New roaming rules set to be approved later this year will determine how much operators can charge mobile users when abroad. Over the coming months, MEPs will also debate how air passengers' data could be used to combat criminal offences and they will decide on rules about EU-wide patents that could improve the competitiveness of European businesses.
Lower roaming prices
Making a phone call, sending a text message or browsing the net on your mobile phone while abroad in the EU could get cheaper thanks to the new roaming rules in the pipeline. The Commission is proposing the following maximum charges from July 2014:
24 euro cents a minute for outgoing call
10 euro cents a minute for incoming calls
10 euro cents to send a text message
50 euro cent per megabyte for data download
However, German Christian Democrat Angelika Niebler, who is steering the legislation through the EP, thinks that maximum prices could be even lower. MEPs will vote on the new rules, including the right for mobile users to choose their roaming provider when abroad, in April.
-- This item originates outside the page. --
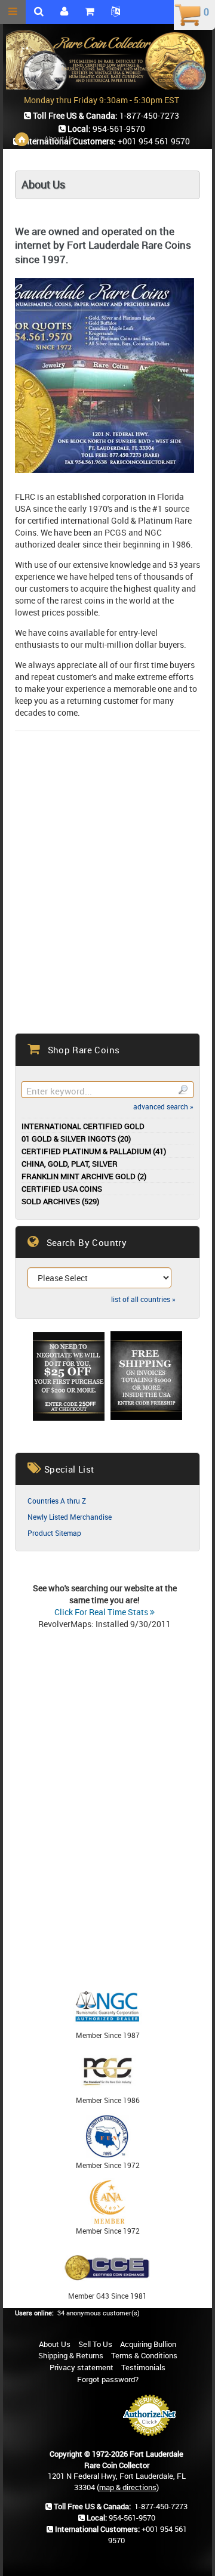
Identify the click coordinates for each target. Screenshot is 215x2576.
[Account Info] (64, 12)
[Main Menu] (13, 12)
Use of passenger name record (PNR) data
New legislation to be voted in May will clarify which authorities would have access to PNR data - information provided by passengers and collected by air carriers - and under what terms. The aim is to help combat organised crime.
Unitary patent to help businesses
Getting EU-wide patent protection is a costly and complicated affair requiring a patent to be validated in each EU country. Proposals for a unitary EU patent, due to be voted in February, would give patent protection in all 25 EU countries who have signed up to the proposal (Italy and Spain are not participating) and should foster innovation and boost competitiveness.
Seeking justice collectively
Also in February MEPs are set to decide on an own-initiative report proposing collective redress at a European level. It would allow victims of unlawful behaviour to bundle claims they would not otherwise pursue individually (for example because the cost of seeking individual redress might be disproportionate to the damage sustained), but should not allow abusive litigation.